DIRECTIONS – After locating "The height and" in the listing below, copy that line and each one after it exactly, ending with the line that has "This screenshot has width=1718, height=959.".

GIVEN RECORDS –
# # # # #
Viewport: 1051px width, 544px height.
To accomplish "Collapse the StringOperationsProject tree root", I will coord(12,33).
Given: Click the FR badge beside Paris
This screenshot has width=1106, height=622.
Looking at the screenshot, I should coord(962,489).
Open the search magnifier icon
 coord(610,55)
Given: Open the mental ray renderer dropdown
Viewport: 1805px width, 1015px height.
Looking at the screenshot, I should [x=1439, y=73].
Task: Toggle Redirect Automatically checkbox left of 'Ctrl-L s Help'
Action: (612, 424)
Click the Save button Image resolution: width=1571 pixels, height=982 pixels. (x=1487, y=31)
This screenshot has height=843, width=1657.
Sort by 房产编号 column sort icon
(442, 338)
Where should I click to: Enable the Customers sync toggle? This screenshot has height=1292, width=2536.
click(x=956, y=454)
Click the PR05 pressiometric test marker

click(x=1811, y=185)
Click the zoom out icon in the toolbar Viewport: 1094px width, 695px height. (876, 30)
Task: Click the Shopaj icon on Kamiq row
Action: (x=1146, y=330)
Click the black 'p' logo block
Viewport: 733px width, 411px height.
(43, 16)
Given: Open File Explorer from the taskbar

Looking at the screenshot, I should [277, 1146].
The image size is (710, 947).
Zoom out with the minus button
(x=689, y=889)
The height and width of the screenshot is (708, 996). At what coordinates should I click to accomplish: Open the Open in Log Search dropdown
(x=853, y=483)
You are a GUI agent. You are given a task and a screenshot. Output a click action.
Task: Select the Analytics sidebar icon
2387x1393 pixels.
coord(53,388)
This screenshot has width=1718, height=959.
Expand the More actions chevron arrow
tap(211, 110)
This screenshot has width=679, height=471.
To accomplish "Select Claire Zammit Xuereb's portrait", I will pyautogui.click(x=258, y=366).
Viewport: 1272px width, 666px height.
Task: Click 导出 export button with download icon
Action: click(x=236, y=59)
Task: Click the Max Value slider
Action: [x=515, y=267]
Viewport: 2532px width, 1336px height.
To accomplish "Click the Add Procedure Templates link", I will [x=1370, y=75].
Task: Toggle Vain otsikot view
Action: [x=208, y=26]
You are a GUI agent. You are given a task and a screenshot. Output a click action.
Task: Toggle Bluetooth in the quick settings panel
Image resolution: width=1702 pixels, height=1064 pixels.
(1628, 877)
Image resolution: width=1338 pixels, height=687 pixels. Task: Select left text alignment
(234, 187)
# # # # #
RESPONSE TO THE EXERCISE –
The height and width of the screenshot is (708, 996). At what coordinates should I click to accomplish: Open the Open in Log Search dropdown
(x=853, y=483)
You are a GUI agent. You are given a task and a screenshot. Output a click action.
Task: Select the Analytics sidebar icon
2387x1393 pixels.
coord(53,388)
This screenshot has width=1718, height=959.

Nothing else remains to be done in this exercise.